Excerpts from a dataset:

══════

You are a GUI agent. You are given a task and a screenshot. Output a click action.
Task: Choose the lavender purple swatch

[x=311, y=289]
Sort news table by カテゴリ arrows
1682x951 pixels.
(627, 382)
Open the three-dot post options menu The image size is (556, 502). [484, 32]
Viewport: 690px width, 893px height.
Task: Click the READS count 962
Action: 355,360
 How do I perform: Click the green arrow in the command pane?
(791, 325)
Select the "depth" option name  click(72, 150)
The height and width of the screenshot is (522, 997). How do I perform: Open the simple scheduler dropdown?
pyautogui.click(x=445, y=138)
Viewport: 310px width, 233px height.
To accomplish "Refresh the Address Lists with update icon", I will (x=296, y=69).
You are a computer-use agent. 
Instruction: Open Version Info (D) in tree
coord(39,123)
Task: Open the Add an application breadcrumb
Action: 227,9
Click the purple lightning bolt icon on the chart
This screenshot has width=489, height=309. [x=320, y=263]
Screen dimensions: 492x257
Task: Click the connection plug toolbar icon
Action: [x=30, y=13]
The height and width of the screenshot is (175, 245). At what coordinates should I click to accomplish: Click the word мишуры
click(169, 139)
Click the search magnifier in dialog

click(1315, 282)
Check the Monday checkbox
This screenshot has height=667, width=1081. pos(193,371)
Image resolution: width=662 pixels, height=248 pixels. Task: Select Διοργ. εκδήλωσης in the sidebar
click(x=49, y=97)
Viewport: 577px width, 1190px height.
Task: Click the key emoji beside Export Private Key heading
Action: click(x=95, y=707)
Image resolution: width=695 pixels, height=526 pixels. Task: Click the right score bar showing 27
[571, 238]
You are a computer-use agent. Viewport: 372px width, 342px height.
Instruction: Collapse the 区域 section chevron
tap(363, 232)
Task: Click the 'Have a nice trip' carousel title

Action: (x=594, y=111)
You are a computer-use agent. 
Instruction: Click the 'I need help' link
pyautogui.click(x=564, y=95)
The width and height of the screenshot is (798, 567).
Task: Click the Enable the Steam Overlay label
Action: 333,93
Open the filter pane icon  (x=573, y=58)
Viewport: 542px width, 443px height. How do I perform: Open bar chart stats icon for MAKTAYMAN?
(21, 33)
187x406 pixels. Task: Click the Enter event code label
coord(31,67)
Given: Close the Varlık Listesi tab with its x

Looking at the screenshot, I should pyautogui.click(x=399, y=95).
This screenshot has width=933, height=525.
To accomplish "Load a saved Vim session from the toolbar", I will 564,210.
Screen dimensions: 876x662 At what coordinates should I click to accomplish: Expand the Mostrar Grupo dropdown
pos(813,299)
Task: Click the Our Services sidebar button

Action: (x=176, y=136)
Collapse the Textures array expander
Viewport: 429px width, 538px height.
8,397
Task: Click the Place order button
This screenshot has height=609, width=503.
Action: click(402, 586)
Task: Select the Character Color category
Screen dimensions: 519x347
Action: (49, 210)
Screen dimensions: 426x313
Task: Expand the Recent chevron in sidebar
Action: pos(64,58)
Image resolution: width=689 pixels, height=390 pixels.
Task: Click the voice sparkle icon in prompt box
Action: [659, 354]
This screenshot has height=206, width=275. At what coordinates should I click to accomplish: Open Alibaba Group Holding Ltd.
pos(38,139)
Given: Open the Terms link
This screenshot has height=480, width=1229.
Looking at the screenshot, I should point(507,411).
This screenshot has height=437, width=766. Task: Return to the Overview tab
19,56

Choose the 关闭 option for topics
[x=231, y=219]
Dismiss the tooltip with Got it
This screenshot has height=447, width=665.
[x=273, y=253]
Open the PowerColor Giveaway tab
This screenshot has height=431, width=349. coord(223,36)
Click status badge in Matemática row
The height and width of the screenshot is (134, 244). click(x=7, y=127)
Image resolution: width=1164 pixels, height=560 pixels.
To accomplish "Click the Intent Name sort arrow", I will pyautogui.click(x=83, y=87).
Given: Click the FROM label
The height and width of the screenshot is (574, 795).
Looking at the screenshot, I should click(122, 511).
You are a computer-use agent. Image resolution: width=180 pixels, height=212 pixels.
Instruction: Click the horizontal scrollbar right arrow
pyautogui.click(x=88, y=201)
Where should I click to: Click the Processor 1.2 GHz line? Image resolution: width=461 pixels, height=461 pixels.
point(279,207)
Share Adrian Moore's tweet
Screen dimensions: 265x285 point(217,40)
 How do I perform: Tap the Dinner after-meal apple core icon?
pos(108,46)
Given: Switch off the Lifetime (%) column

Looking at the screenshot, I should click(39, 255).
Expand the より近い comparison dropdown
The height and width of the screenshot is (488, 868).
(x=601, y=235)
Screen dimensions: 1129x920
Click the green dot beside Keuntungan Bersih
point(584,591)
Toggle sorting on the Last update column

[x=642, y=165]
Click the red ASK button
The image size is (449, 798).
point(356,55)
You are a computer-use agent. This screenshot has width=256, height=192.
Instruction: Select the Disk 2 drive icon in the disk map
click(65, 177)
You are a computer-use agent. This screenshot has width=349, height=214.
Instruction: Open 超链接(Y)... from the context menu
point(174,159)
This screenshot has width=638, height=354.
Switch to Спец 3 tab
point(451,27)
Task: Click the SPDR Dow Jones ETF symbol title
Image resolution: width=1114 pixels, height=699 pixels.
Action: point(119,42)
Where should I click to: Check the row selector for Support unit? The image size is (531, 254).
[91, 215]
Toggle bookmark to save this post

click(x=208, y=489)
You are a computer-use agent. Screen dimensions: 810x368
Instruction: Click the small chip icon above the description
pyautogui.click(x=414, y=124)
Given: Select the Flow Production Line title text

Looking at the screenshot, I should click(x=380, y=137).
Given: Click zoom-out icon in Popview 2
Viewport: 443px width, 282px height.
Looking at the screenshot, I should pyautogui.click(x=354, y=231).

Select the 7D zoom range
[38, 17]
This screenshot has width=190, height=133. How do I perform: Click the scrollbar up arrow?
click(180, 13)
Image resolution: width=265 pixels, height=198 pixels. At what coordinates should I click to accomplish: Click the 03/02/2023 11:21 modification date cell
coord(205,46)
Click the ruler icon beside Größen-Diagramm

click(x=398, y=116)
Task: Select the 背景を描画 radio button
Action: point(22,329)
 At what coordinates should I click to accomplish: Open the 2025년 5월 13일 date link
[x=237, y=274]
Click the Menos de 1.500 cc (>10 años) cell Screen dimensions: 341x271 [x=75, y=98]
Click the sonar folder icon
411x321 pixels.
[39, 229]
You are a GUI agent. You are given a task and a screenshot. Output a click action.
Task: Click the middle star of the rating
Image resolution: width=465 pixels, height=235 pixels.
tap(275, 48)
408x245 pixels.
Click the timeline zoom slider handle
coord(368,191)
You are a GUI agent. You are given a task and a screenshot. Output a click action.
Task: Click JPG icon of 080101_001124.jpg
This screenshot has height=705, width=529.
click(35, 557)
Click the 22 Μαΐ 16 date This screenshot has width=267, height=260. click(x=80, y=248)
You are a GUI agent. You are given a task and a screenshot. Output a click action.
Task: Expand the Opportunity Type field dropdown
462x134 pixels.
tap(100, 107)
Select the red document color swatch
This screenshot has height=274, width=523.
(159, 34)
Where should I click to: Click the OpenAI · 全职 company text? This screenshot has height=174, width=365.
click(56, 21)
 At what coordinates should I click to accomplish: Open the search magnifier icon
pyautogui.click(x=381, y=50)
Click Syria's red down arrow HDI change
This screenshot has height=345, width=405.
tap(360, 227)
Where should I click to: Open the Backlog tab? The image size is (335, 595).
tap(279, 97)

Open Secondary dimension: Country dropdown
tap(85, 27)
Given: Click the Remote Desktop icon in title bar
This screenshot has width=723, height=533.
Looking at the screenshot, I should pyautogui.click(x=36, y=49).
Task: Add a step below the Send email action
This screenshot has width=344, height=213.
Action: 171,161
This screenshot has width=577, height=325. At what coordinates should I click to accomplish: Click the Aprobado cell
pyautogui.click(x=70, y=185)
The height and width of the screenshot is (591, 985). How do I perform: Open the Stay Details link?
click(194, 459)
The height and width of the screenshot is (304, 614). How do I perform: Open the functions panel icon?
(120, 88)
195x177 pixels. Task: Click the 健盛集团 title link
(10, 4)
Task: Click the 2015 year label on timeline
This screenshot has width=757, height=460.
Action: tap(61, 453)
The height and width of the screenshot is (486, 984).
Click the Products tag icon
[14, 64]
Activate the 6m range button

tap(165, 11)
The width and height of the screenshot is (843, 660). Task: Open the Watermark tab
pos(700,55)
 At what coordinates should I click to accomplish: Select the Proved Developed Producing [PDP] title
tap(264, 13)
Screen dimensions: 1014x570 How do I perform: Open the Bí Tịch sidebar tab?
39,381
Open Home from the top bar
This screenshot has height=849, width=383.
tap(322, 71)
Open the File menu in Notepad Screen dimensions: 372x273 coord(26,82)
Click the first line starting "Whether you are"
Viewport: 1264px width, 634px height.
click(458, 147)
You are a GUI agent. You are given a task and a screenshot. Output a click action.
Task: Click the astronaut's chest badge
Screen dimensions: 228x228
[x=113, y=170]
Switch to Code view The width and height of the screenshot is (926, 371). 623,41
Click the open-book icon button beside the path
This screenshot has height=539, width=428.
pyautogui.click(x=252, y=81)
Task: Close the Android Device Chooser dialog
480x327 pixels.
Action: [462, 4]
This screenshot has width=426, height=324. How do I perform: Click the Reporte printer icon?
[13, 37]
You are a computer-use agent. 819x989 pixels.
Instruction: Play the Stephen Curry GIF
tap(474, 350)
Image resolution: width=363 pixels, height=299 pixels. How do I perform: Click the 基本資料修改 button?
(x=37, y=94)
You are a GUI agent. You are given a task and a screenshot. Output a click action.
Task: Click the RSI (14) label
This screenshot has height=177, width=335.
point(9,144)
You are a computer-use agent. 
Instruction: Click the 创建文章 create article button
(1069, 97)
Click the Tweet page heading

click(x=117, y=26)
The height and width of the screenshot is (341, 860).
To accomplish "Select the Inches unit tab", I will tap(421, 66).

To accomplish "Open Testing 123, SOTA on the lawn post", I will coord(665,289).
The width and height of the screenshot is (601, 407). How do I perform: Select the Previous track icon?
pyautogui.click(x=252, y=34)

══════

The problem >> A single figure is required: the number of lines above in which the string "will" appears.

Finished exercise >> 5